▶ [To-do list]
1 > In the chunking notebook, what cache folder is set when the SentenceTransformer model is loaded?
2 > Extract the passage of the chunking notebook from "## Chunking" up to and including "match the model)".
3 > Extend the chunking notebook from the point where it stops.

▶ [Selected excerpt]
···
## Chunking

! pip install transformers

In [None]:
# model_name = 'snowflake/snowflake-arctic-embed-m-long'
model_full_name = 'sentence-transformers/all-mpnet-base-v2'
model_name = 'all-mpnet-base-v2'

In [None]:
# Load tokenizer (must match the model)
from transformers import AutoTokenizer
tokenizer = AutoTokenizer.from_pretrained(model_full_name)

In [None]:
from sentence_transformers import SentenceTransformer

model = SentenceTransformer(
    model_name, 
    trust_remote_code=True,
    cache_folder="./models"   # explicitly setting cache location
)
emb_dimensions = model.get_sentence_embedding_dimension()

In [None]:
tokenizer

In [None]:
filename = "bfp-a3447q.pdf"
input_path = "data/" + filename.split('.')[0]+'.txt'
output_path= input_path.split('.')[0]+'_v2_chunked.txt'
image_path = "data/images"

In [None]:
for index, chunk in enumerate(data):
    text = chunk[-1]
    all_tokens = tokenizer.encode(text, add_special_tokens=False)
    print(text)
    print(all_tokens)
    break

In [None]:
import math
def chunk_text_by_lines(text, tokenizer, token_limit):
    """
    Splits text into chunks based on token count, ensuring cuts only happen
    between lines (preserving \n).
    """
···
▶ [Data lines]
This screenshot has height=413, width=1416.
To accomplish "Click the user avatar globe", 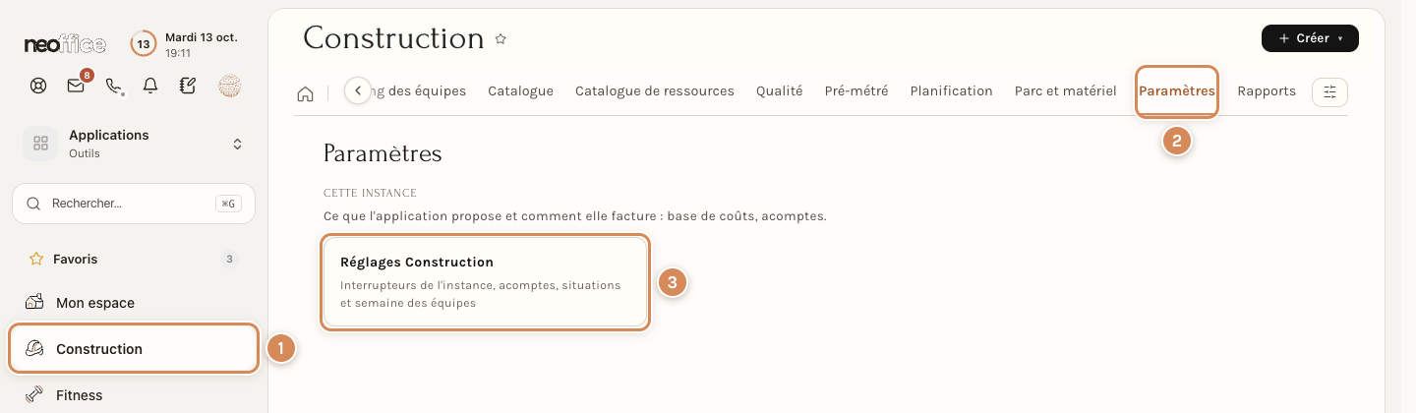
···
▶ [Expected outputs]
1 > "./models"

2 >
## Chunking

! pip install transformers

In [None]:
# model_name = 'snowflake/snowflake-arctic-embed-m-long'
model_full_name = 'sentence-transformers/all-mpnet-base-v2'
model_name = 'all-mpnet-base-v2'

In [None]:
# Load tokenizer (must match the model)

3 >
    lines = text.splitlines(keepends=True)  # keep '\n' at end of each line
    chunks, current_chunk, current_tokens = [], [], 0
    all_tokens = tokenizer.encode(text, add_special_tokens=False)
    # setting 'soft limit'
    chunk_size = math.ceil(len(all_tokens) / math.ceil(len(all_tokens)/ token_limit))
    for line in lines:
        line_tokens = tokenizer.encode(line, add_special_tokens=False)
        if current_tokens + len(line_tokens) > token_limit:
            # flush current chunk
            chunks.append("".join(current_chunk).strip())
            current_chunk, current_tokens = [], 0
        current_chunk.append(line)
        current_tokens += len(line_tokens)
        if current_tokens > chunk_size:
            # flush current chunk
            chunks.append("".join(current_chunk).strip())
            current_chunk, current_tokens = [], 0
    
    # add last chunk
    if current_chunk:
        chunks.append("".join(current_chunk).strip())
    
    return chunks, chunk_size

In [None]:
import re
import pathlib, json
json_read = pathlib.Path(input_path).read_text()
data = json.loads(json_read)
chunked_data = []
chunks = []
token_limit = 300
print(f'Token threshold: {token_limit}')
for index, chunk in enumerate(data):
    text = chunk[-1]
    # Replace <br> with semicolons or newlines to reduce token consumption and clean tables
    text = re.sub(r"-<br\s*/?>", "", text) # merge splitted words
    text = re.sub(r"<br\s*/?>", "; ", text) # change line separator to save some tokens
    
    # Strip off excessive whitespace
    text = re.sub(r" +", " ", text)
    text = re.sub(r"\.+", ".", text)
    text = re.sub(r"~", "", text)
        
    chunks, size = chunk_text_by_lines(text, tokenizer, token_limit)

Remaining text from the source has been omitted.